Bzdyra immigrated to the United States in 1965, after the government burned books at the school where her mother worked.

She was appointed by Gov. M. Jodi Rell to serve on the DPUC in Dec. 2008 and confirmed by both houses of the General Assembly in February 2009. Before that, she served as the deputy commissioner for the Department of Social Services as well as the chairwoman of the state’s Commission on Human Rights and Opportunities.

Friday, September 10, 2010

Renewable Energy Rebuffed at White House

Given the President Obama's stated commitment to moving this country toward greater usage of renewable energy sources, the news contained in blog entry in today's New York Times is rather curious.

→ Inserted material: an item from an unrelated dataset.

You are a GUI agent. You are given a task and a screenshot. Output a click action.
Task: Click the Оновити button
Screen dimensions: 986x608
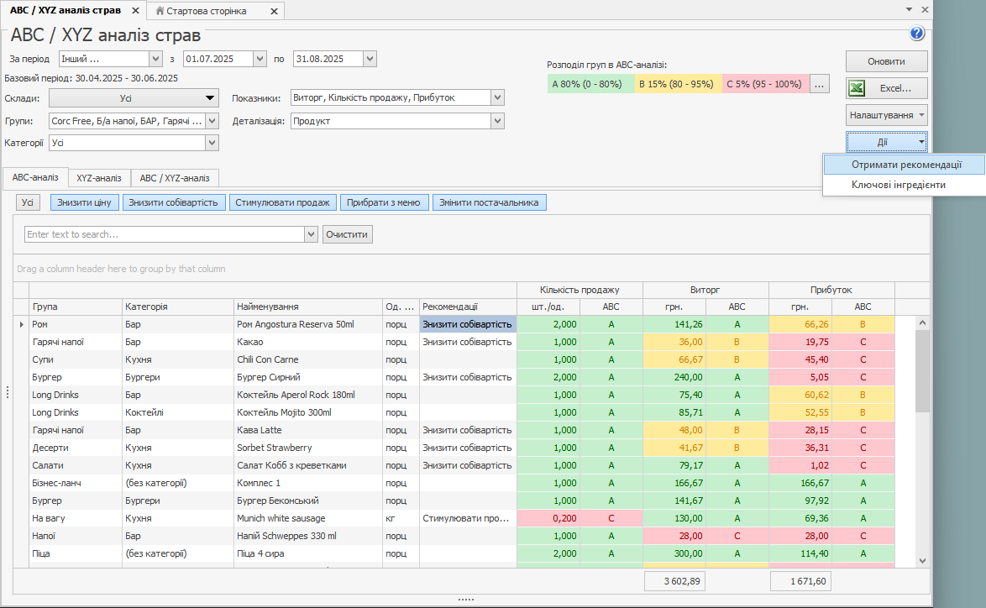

Okay, granted, the idea of some guy showing up at the White House and asking them to put solar panels on the roof may have been a publicity stunt. But the folks in the Obama's administration ought to be savvy enough to know that questions don't go away when you ignore them.

If' there's a legitimate reason for not installing solar panels at the White House, then come out and say it. But I also think there would be tremendous symbolism in such a move that might spur average Americans to follow suit.

Wednesday, September 8, 2010

Wallingford to Get Hydrogen-Powered Vehicle

It turns out that last week's news that Proton Energy Systems has reached an agreement with Toyota Motor Sales USA to bring 10 of the automaker’s hydrogen-powered vehicles to Connecticut was also good news for the town of Wallingford, where the company is based.

Proton Energy Systems has offered the town the use of one of those vehicles - 2009 Toyota Highlander (shown in photo above). Mayor William Dickinson Jr. put an item concerning the offer on next Tuesday's Town Council agenda for discussion.

Dickinson wasn't available for comment on Wednesday about how the vehicle will be used if town officials agree to accept the offer. But officials from Proton Energy are scheduled to attend the meeting to make a presentation on how the vehicle works. Proton Energy Systems makes equipment used to derive hydrogen from water.

The cars will arrive in Connecticut in mid-October, around the time that a hydrogen refueling station opens at Proton Energy’s Technology Drive headquarters, Rob Friedland, the company’s president and chief executive officer, said last week. Four of the cars will be made available for use by Proton Energy employees, while the rest will be given to a still-undetermined group of community leaders to use, he said.

The refueling station at Proton Energy, which will be solar-powered, will cost $2 million. Proton Energy and its sister company, SunHydro, announced in January that the Wallingford refueling station would be the first of a dozen that the two companies will develop on the East Coast.
Update: Mayor Dickinson says the hydrogen-powered vehicle will be used by the town's Health Department. He says the town has the use of the vehicle for a six-month period.